The funny thing would be if Penpot's rise, spurred by the threat of Adobe dominance, actually results in regulators giving Adobe the green light to complete its acquisition of Figma. Still, if this market becomes a healthy competition like Blender / Maya, everyone will win.
Send the ENG a SYN packet, and if they ACK They are an engineer... if they /dev/null your packet, its a DEV.
There's usually multiple developers/engineers for every designer on a team, so bringing them in to the product with features that require full privileges would certainly be a lucrative move for Figma.
Design systems, tokens, modules, over the top consistency/reuse, the programmatic approach to design is experienced by some as a major buzzkill.
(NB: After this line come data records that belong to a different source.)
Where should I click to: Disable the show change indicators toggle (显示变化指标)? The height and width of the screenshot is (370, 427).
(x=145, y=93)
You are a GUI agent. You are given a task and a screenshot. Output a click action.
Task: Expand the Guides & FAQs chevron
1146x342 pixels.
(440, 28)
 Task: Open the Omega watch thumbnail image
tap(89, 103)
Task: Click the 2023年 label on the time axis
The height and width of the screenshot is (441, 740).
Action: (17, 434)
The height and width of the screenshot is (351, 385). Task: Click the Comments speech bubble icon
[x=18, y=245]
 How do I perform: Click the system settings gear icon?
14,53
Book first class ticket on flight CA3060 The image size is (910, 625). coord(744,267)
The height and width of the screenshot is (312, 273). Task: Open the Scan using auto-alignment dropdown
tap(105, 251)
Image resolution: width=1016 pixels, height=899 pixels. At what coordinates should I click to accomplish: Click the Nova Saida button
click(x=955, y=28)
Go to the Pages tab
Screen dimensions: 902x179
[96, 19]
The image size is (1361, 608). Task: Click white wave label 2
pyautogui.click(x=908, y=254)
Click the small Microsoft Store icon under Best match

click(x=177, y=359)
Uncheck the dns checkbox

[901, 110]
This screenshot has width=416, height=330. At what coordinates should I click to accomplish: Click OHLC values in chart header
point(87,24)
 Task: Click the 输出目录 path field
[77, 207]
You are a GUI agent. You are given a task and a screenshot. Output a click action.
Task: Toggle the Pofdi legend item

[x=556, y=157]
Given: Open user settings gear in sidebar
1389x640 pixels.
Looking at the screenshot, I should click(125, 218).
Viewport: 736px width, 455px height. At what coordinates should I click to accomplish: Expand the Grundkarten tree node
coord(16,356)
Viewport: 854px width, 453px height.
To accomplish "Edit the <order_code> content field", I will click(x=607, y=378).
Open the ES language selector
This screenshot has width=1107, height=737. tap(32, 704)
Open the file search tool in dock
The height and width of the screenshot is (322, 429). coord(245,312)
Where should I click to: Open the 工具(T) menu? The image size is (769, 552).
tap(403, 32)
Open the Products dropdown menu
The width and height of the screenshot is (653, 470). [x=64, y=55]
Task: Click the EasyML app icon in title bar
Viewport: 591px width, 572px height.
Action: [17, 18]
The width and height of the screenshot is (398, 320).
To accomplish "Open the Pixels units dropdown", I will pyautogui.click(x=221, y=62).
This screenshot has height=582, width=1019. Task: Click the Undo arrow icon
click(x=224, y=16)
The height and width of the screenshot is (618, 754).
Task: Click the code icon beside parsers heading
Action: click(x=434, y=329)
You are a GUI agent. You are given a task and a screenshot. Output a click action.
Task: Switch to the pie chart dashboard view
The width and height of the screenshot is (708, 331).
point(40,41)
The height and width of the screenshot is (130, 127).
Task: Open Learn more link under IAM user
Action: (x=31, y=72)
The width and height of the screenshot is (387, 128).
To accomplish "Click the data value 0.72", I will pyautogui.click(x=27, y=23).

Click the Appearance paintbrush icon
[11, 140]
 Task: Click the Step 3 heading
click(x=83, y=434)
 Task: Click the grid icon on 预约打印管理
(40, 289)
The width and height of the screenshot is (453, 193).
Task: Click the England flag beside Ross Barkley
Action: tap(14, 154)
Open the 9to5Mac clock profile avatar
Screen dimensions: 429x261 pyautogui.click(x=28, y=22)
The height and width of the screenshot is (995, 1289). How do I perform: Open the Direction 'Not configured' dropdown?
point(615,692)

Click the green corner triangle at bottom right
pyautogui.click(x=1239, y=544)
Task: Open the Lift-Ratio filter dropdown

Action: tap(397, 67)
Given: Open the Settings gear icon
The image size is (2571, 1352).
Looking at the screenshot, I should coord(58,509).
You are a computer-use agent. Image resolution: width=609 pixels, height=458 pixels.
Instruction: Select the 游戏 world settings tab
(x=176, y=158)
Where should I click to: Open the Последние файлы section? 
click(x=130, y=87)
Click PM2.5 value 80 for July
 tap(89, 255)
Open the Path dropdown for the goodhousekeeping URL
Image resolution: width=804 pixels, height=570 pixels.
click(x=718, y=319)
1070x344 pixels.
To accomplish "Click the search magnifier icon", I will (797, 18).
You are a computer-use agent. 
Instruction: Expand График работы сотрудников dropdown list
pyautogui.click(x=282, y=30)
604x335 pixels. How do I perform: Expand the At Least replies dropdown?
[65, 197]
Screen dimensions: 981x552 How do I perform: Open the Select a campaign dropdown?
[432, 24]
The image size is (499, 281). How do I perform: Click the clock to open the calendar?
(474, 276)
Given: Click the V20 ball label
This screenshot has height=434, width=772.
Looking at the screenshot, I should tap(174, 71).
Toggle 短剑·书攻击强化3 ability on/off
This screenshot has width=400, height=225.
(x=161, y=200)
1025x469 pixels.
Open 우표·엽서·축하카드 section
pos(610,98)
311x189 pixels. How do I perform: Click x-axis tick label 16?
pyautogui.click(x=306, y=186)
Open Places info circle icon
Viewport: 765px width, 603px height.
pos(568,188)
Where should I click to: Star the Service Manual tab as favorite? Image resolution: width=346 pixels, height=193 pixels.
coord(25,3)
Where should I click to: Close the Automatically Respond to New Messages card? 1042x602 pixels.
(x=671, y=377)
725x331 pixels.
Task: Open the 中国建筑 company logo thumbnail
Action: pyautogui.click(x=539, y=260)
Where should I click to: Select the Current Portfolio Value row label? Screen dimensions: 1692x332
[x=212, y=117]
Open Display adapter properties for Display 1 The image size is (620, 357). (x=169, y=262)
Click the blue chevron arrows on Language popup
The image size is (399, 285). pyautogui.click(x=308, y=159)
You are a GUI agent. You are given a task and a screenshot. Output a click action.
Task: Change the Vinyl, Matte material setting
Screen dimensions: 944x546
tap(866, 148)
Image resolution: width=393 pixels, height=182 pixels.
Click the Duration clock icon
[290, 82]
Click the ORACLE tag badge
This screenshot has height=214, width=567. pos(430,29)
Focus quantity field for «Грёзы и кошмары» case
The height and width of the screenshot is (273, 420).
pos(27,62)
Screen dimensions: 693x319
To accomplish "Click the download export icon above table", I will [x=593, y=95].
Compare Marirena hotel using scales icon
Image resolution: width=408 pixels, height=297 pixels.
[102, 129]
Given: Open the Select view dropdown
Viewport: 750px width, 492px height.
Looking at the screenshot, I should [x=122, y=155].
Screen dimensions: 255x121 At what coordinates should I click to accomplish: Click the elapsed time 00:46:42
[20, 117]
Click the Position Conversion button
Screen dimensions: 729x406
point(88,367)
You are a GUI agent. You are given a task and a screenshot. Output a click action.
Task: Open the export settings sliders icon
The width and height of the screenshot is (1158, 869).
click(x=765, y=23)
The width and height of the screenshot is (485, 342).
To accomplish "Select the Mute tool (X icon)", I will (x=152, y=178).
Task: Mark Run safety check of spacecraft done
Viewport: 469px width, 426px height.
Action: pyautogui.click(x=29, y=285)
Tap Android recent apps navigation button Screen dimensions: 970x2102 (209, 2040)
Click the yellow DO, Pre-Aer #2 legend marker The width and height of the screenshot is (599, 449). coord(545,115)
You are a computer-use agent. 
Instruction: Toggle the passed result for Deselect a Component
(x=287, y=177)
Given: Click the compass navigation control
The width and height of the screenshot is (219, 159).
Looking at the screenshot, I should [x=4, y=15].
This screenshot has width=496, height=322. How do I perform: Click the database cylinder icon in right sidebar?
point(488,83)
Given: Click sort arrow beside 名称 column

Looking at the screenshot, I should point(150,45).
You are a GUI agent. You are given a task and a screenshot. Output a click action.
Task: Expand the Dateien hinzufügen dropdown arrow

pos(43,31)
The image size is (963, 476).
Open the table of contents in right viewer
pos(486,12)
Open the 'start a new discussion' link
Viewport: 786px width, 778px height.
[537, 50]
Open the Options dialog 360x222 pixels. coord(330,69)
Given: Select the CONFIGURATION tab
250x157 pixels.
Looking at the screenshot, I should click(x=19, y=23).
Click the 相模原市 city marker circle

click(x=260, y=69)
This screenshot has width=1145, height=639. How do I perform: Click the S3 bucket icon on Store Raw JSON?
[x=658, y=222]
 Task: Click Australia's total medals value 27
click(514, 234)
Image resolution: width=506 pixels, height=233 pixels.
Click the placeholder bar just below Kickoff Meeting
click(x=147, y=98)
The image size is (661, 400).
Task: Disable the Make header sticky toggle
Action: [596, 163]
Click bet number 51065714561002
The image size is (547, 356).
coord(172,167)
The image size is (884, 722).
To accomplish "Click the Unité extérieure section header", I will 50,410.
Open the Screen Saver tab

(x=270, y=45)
She eventually came around, but these latest features may push her over the edge. I kind of feel bad. :-S
It would've been nice if they'd incorporated more design focused features:
> Improved and more intuitive drawing tool. Bezier experience in Figma is horrendous
> Keyframes
It's now way easier to both stop designers from adding one-off design and interaction patterns that confuse users and to write truly reusable components that allow us to iterate faster as a company while maintaining a high level of visual consistency and polish. That's a big challenge once you start hitting org sizes in the hundreds or thousands.
Beginning of the end, and I say that as a previously huge Figma advocate.
Laying low on the cost charts would benefit you more than rinsing us and getting questioned “do we need that?”
But I still empathize with those designers. It's mechanized design which to some feel like a prison for their creativity. Even more so when all designs start to look the same across companies, and then there's AI design still to come.
What you emphasize, speed/productivity, is indeed the credo of our world, but that doesn't necessarily align with the goal of design. Take Apple, they don't seem to care about speed or continuous delivery at all, yet are widely celebrated for design excellence.
Likewise, "consistency" does not mean you found the optimal design. Even Google admitted that Material Design was a poor choice for some of their (internal) products and couldn't make it fit.
For a large software product to be designed well I think you need at least the following four things organizationally:
1. Talented people
2. A collaborative culture that allow those people to argue their position
3. Leadership that believes in good design and is willing and able to invest in it
4. The discipline to maintain consistency across many surfaces
Apple has all 4. I'm at a company that had 1-3 but really struggled with 4 pre-figma. The transition has allowed our design team to really focus their creative energies onto more impactful problems and much less time designing settings page #32. Admittedly this done mean the less talented designers have less fun when they're working, but this griping is exactly what I deal with from mid level engineers who want to work with latest shiny framework, just part of making good product IMO.